━━━━━ Material for the task ━━━━━

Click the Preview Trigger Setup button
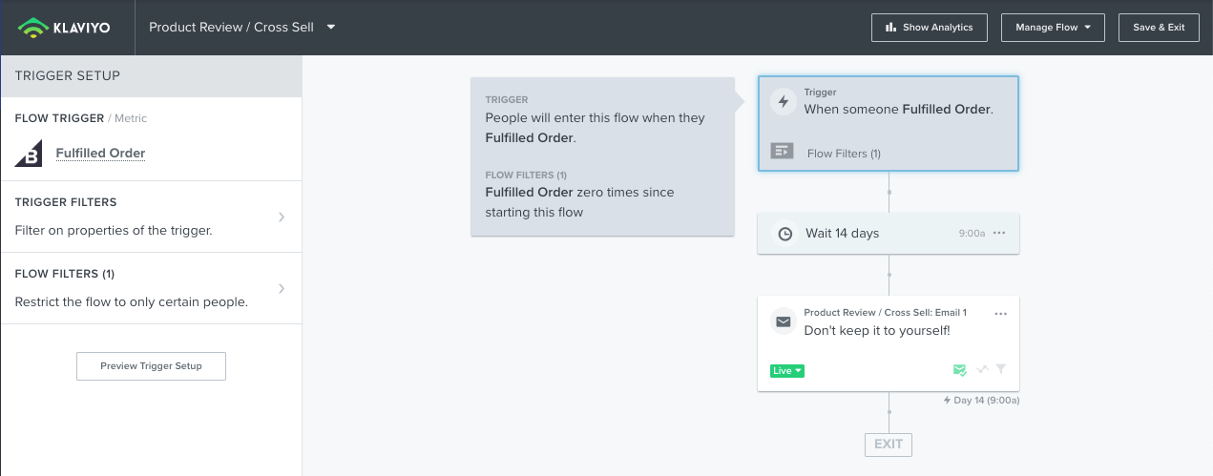Image resolution: width=1213 pixels, height=476 pixels. (151, 366)
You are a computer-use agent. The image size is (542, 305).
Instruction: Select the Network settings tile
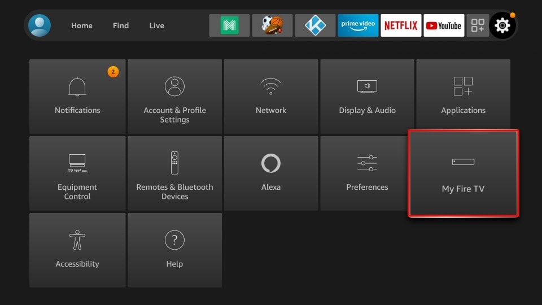[271, 97]
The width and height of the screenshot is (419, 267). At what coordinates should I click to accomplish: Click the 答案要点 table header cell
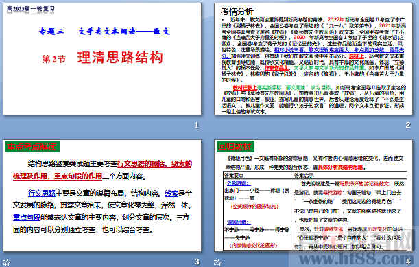tap(258, 175)
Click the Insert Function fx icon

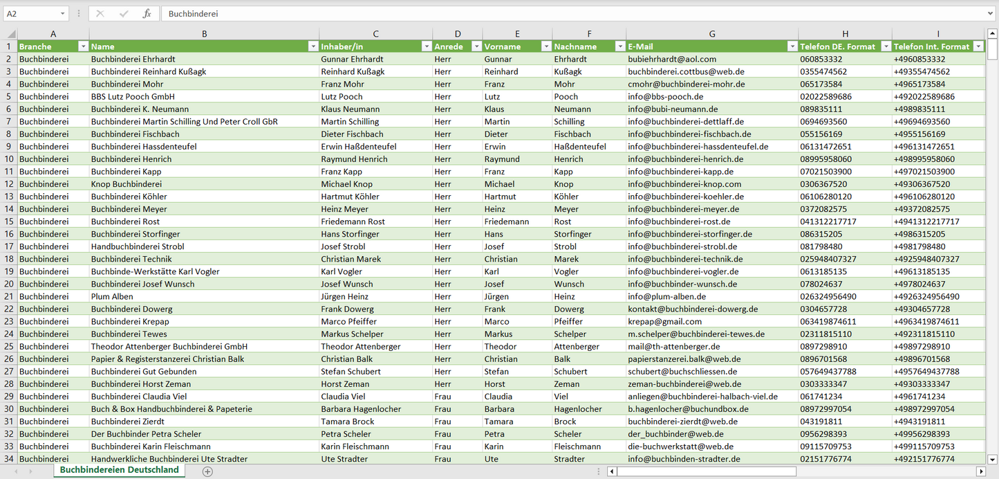(147, 14)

━━━━━

Repeat the entries above exactly as written, but not their pictures.

Exercise answer
Click the Preview Trigger Setup button
Image resolution: width=1213 pixels, height=476 pixels. (151, 366)
You are a computer-use agent. The image size is (542, 305).
Instruction: Select the Network settings tile
[271, 97]
The width and height of the screenshot is (419, 267). At what coordinates should I click to accomplish: Click the 答案要点 table header cell
tap(258, 175)
Click the Insert Function fx icon

(147, 14)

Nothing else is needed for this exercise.